A Savills Investment Management fund backed by the family office of ARA founder John Lim and Singapore conglomerate Straits Trading has acquired four UK assets for £75 million ($97.6 million), according to a statement last week.
The four retail parks, including two in England and one each in Wales and Scotland, were acquired for a combined yield of almost 7.5 percent, Savills IM said. The acquisitions are the first for the UK Value Boxes fund, a “contrarian” strategy backed by The Land Managers — a unit of JL Family Office — and Straits Trading.
“We are delighted to have successfully deployed this amount of capital in such a short time into parks precisely fitting the strategy, especially given the competitive nature of the buyers’ market,” said Harry de Ferry Foster, Savills IM’s head of UK. “These acquisitions will provide a strong yield profile to our investors and exposure to a variety of household names as tenants off very low rents.”
Savills IM had tied up with its Singapore backers to launch the investment vehicle last October, with the aim of capitalising on the returns available from big-box retail in UK suburban centres and exploiting the mismatch between the relatively low property prices and high yields available in British retail parks as institutional investors increasingly focus on logistics, data centres and other more fashionable segments of the market.
Off the Beaten Path
True to its contrarian mission, the retail fund’s initial acquisitions are well away from London in provincial centres, with the two England assets located in Stafford, a town northwest of Birmingham in the West Midlands region, and Catterick, a village in North Yorkshire.
Hough Retail Park sits less than a mile from the Stafford town centre and provides 101,799 square feet (9,457 square metres) of retail space and 415 customer car parking spots.
In launching the fund last year, Savills IM indicated that it would be targeting properties leased to downturn-resistant retailers such as grocery, discount and DIY stores, and the Stafford asset aligns with this thesis with its tenant roll including such daily necessity providers as home improvement giant B&Q and catalogue-retailer Argos, as well as discount store Home Bargains and Starbucks.
The Princes Gate property in Catterick Garrison lies opposite a Tesco Extra store and features tenants including discount store Poundland, Pets at Home, Sports Direct and Boots.

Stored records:
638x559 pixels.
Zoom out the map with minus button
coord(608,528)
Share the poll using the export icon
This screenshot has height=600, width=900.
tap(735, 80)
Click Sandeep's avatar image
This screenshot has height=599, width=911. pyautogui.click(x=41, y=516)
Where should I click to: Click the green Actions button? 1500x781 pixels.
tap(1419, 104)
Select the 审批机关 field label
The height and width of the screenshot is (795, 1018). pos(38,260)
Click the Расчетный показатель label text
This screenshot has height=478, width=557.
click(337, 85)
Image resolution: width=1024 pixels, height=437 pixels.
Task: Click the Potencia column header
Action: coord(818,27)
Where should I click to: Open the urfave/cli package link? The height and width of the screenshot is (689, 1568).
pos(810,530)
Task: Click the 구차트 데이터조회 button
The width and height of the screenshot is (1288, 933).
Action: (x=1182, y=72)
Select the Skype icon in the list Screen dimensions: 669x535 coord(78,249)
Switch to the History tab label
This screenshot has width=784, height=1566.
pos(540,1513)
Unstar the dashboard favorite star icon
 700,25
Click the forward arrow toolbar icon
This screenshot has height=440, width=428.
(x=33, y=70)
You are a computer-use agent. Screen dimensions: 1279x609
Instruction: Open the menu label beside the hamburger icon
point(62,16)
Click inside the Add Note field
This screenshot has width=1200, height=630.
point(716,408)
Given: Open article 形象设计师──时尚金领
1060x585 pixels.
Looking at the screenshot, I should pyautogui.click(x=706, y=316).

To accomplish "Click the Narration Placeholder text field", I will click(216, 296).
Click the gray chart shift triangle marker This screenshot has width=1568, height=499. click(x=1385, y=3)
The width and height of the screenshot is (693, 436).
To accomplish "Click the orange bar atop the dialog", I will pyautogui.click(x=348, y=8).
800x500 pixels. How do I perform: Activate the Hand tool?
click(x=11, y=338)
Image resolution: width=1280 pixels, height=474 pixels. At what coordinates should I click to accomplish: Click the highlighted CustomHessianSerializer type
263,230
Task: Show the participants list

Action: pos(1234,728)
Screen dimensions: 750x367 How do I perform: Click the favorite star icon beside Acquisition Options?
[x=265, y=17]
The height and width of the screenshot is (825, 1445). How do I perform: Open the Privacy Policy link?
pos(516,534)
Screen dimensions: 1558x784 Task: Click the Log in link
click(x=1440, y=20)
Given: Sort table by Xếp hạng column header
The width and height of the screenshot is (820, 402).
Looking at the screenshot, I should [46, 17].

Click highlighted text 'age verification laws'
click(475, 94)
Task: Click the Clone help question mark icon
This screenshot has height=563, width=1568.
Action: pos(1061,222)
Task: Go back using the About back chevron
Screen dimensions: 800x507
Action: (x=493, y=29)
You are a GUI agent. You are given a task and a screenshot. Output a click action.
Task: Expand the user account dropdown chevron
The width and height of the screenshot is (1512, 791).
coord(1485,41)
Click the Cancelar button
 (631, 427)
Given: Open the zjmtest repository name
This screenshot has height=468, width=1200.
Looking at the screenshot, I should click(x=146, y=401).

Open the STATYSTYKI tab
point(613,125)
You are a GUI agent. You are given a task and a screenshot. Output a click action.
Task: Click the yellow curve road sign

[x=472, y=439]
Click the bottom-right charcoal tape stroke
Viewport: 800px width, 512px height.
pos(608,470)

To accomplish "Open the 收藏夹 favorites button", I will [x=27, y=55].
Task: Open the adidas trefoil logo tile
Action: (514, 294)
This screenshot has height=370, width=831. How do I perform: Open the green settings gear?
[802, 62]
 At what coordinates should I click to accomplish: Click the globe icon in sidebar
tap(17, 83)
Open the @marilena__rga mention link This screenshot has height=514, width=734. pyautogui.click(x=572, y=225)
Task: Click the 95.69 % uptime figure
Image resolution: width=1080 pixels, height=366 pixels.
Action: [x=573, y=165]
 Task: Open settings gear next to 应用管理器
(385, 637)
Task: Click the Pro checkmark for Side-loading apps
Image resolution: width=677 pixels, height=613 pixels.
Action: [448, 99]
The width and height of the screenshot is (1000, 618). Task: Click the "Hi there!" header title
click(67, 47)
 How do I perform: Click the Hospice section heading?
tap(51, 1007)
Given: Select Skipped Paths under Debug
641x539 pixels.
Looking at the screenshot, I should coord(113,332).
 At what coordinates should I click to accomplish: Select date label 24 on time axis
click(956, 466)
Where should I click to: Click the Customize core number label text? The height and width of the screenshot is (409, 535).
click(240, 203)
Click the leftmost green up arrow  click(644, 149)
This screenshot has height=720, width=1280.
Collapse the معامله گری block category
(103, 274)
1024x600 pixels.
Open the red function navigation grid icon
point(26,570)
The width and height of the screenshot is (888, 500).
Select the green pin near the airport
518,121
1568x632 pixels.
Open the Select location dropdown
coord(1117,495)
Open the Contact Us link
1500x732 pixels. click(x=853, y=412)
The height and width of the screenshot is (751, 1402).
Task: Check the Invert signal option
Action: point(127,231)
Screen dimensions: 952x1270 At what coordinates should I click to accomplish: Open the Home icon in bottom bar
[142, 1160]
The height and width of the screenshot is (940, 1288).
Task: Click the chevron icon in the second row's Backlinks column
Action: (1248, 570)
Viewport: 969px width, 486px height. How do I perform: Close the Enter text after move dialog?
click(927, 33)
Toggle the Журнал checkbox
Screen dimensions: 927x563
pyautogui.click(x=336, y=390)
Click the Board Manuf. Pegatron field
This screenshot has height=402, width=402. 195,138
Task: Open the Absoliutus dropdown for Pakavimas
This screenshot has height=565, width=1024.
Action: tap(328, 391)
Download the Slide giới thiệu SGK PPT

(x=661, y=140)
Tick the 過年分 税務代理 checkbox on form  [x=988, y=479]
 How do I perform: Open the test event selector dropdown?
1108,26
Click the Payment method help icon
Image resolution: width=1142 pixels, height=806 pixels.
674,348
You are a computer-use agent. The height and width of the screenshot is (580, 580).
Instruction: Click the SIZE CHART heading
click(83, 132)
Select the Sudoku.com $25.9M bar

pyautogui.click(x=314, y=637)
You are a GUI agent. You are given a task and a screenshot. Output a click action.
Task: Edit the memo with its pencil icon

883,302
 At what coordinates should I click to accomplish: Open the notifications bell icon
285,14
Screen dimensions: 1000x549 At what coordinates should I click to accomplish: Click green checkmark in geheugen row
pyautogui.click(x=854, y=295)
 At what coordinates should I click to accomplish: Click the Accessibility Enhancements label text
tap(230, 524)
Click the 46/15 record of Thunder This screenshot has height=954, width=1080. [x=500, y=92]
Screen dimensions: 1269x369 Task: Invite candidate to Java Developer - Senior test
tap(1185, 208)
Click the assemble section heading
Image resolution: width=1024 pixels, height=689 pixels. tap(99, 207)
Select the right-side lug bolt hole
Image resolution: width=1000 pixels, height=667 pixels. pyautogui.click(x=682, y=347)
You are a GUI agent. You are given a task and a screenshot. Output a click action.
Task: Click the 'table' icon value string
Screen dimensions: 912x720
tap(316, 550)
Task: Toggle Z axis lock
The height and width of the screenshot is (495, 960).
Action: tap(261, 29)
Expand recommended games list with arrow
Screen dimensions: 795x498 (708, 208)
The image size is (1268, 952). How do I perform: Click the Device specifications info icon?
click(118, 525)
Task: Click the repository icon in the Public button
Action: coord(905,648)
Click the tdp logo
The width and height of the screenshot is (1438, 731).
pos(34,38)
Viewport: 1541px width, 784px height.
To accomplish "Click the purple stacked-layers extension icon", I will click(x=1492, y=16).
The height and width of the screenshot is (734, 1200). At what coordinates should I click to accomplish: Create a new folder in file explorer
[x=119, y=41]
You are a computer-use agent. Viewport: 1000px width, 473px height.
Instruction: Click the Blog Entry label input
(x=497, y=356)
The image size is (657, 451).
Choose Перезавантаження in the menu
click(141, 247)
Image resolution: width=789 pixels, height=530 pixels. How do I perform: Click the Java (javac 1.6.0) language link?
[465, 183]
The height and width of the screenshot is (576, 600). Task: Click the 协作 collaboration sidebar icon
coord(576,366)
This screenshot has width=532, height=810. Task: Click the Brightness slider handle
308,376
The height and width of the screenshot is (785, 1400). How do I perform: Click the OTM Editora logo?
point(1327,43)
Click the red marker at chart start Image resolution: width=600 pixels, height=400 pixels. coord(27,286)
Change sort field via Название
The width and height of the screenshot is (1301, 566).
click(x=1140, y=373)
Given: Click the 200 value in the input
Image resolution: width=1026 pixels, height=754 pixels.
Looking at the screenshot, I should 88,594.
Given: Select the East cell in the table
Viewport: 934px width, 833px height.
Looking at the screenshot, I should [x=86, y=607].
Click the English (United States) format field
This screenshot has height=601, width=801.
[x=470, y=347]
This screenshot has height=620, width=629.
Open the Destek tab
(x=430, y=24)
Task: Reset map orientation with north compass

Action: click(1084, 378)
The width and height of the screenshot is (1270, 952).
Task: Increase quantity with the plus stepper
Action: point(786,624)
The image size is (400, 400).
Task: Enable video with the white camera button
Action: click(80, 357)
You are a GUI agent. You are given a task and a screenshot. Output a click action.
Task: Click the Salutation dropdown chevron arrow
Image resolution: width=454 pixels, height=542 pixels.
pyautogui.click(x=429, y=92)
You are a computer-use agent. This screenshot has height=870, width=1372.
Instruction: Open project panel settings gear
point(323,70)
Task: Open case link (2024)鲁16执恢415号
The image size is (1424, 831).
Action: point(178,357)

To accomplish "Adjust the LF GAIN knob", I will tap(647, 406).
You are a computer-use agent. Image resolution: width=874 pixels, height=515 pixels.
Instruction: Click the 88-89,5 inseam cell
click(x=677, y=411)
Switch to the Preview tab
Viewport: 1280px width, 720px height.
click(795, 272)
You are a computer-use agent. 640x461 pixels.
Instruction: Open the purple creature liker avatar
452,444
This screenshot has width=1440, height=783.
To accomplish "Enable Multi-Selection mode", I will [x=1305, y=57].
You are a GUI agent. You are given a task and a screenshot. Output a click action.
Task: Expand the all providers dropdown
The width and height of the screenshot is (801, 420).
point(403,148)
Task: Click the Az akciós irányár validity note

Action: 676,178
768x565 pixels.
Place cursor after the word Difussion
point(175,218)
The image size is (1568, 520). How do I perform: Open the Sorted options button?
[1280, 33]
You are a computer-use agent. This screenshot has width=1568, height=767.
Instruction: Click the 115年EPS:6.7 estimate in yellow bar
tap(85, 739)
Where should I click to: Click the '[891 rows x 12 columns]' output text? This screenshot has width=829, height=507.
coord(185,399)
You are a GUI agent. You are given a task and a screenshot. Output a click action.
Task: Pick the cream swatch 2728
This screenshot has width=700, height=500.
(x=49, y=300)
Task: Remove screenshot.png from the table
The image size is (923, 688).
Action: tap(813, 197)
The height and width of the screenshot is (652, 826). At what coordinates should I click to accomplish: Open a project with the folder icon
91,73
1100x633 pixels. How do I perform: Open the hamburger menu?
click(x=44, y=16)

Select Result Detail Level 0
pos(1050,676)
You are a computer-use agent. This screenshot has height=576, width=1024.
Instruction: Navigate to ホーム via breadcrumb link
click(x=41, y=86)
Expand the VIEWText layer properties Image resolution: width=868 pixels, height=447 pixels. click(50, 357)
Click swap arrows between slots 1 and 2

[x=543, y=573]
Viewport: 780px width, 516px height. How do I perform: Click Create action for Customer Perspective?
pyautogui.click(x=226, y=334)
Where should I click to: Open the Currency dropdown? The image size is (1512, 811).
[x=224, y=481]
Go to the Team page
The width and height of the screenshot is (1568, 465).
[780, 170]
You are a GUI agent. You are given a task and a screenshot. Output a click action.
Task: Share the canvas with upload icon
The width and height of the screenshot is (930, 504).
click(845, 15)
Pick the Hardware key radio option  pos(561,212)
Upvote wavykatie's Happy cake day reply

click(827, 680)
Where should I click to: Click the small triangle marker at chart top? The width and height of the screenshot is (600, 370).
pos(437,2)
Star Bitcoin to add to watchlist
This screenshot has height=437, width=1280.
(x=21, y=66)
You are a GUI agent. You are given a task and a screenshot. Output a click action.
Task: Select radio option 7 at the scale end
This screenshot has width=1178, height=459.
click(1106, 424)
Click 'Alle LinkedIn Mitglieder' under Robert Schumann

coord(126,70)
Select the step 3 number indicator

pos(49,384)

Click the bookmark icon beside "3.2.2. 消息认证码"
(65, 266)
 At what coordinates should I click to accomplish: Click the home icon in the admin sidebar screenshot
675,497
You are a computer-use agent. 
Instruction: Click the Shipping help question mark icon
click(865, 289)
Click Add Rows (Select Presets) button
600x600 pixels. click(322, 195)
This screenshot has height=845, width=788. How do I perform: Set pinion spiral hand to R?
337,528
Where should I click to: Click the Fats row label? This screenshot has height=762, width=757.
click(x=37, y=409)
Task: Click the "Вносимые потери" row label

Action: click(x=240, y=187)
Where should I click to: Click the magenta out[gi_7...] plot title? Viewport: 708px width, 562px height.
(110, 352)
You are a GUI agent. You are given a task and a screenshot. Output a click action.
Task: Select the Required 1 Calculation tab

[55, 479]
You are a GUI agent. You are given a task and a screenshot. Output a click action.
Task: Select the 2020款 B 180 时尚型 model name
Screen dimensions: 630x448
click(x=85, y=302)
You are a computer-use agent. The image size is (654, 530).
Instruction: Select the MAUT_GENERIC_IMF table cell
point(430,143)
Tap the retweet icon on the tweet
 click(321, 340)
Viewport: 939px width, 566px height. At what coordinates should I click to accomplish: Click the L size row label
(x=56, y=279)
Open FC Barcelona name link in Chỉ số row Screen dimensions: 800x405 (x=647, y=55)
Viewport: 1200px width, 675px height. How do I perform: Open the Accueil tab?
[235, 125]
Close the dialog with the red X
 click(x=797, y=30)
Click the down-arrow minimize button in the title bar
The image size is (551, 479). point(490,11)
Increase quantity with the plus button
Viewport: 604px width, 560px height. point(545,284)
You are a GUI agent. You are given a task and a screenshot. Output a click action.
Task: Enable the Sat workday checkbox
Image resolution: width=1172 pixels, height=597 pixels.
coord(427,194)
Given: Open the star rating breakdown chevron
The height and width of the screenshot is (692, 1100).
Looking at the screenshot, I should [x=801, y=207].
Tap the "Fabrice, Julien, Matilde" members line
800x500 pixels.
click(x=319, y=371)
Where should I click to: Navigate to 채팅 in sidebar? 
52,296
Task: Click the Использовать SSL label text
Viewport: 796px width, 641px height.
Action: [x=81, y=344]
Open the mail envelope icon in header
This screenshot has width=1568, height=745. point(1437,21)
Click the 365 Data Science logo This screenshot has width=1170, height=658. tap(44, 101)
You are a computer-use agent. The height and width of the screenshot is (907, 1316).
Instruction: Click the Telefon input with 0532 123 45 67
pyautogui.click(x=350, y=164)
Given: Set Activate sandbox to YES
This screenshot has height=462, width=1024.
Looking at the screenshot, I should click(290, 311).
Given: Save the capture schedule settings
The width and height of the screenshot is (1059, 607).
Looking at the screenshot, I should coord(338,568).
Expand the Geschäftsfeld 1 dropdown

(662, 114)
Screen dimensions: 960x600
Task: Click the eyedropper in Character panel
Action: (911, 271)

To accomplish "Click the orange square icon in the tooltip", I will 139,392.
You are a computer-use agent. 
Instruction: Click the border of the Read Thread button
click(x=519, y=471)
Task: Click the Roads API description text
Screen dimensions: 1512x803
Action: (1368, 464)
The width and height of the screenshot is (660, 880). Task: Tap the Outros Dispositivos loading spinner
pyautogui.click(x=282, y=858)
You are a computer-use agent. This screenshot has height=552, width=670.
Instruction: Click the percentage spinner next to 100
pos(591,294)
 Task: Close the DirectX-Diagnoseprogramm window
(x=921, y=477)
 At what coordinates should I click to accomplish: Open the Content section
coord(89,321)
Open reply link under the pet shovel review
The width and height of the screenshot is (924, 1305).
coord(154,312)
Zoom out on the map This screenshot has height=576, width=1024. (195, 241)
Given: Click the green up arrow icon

Exercise goal:
Continue the article about the Savills IM fund's UK retail park purchases, starting right after its last sentence.

Result:
In addition to its English assets, the fund also acquired Avenue Retail Park in the Welsh capital of Cardiff, anchored by M&S Foodhall, B&M and Home Bargains, and a retail park in Scotland’s Aberdeen leased to Aldi, Matalan, B&M and Argos.
The average passing rent on the four assets is £13.50 ($17.54) per square foot, Savills IM said, and the average unexpired lease term is seven years.
“The UK retail parks sector continues to demonstrate resilience to e-commerce trends given the high proportion of daily necessity and value-oriented items, and we look forward to making further purchases in the future to ensure the fund is fully invested,” de Ferry Foster said.
Digging for Discounts
The cornerstone investors of UKVB are The Land Managers, which serves as the real estate investment division of JL Family Office, and Straits Real Estate, the real estate investment subsidiary of Straits Trading.
The Land Managers, led by ARA Asset Management co-founder Lim’s son Andy Lim, is a boutique real estate investment firm under the JL Family Office, which manages the private investments of the elder Lim. The family office used to hold a 10 percent stake in its partner in UKVB, Straits Real Estate, but it announced last April that it would sell its interest for S$105 million ($78.3 million) in cash to a subsidiary of Straits Trading.
“We are pleased to work with Savills IM in our first investment into the UK,” Andy Lim said when the fund launched last October. “The country is experiencing a rapid recovery and its growth is set to be the fastest in Europe. By investing in a defensive retail asset class, we hope to capitalise on the pent-up demand from the COVID-19 restrictions over the last couple of years.”
SGX-listed Straits Trading disclosed in an October bourse filing that its subsidiary would commit up to £60 million to UKVB as part of a strategy to redeploy capital from its existing high-quality but low-yielding property portfolio into potentially higher-return real estate opportunities.